## DO THIS
Copy the passage of the PHP XPath thread running from "Modifying the HTML" up to and including "use the ->nextSibling()", word for word.

I'm trying to sort through the HTML of an external website and, unfortunately, the site is very poorly organized. The data might look something like this:
<a class="title">Title One</a>
<a class="item">Item One</a>
<a class="item">Item Two</a>
<a class="title">Title Two</a>
<a class="item">Item One</a>
<a class="item">Item Two</a>
And I'm working with an xpath query like this for the titles:
$titles = $x->evaluate('//a[@class="title"]');
Now, I want to list the titles with the items below them. Unfortunately, none of these elements are conveniently wrapped in a parent div, so I can't just filter through everything in the parent. So, I use a query like this for the items:
$titles = $x->evaluate('//a[@class="item"]');
Ideally, what I'd like to do is ONLY check for results below the current title element. So, if I'm looping through and hit "title one", I want to only check the "item" results that appear between title one and title two. Is there any way to do this?
Modifying the HTML is not an option here. I know this question is a little ridiculous and my explanation might be horrible, but if there's a solution, it would really help me!
Thanks everyone.
You can find the title elements first and then use the ->nextSibling()
to move forward:
$html =<<<EOM
<a class="title">Title One</a>
<a class="item">Item One</a>
<a class="item">Item Two</a>
<a class="title">Title Two</a>
<a class="item">Item One</a>
<a class="item">Item Two</a>
EOM;
$d = new DOMDocument;
$d->loadHTML($html);
$x = new DOMXPath($d);
foreach ($x->query('//a[@class="title"]') as $node) {
echo "Title: {$node->nodeValue}\n";
// iterate the siblings
while ($node = $node->nextSibling) {
if ($node->nodeType != XML_ELEMENT_NODE) {
continue; // skip text nodes
}
if ($node->getAttribute('class') != 'item') {
// no more .item
break;
}
echo "Item: {$node->nodeValue}\n";
}
}
Output:
Title: Title One
Item: Item One
Item: Item Two
Title: Title Two
Item: Item One
Item: Item Two

## STORED DATA
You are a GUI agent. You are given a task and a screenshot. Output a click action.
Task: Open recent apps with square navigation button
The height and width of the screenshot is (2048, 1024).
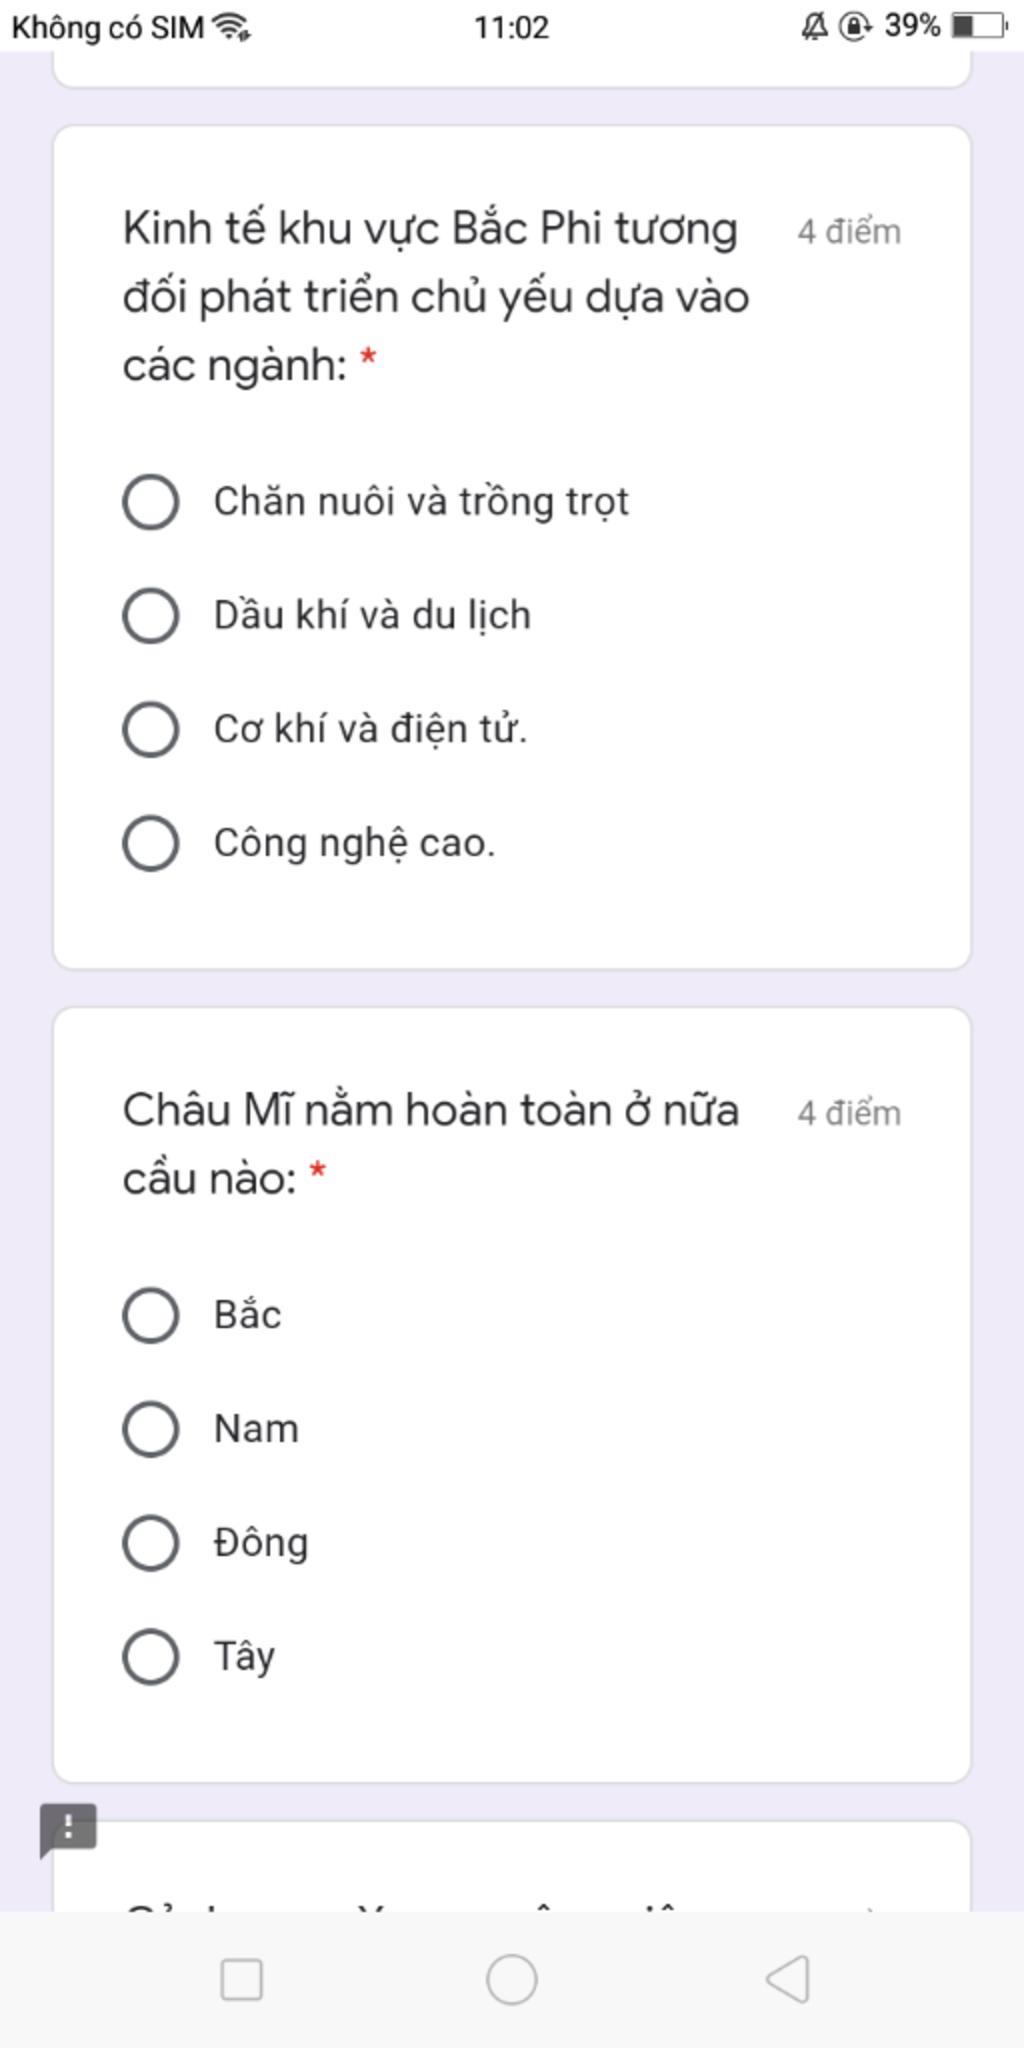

## WRITTEN RESPONSE
Modifying the HTML is not an option here. I know this question is a little ridiculous and my explanation might be horrible, but if there's a solution, it would really help me!
Thanks everyone.
You can find the title elements first and then use the ->nextSibling()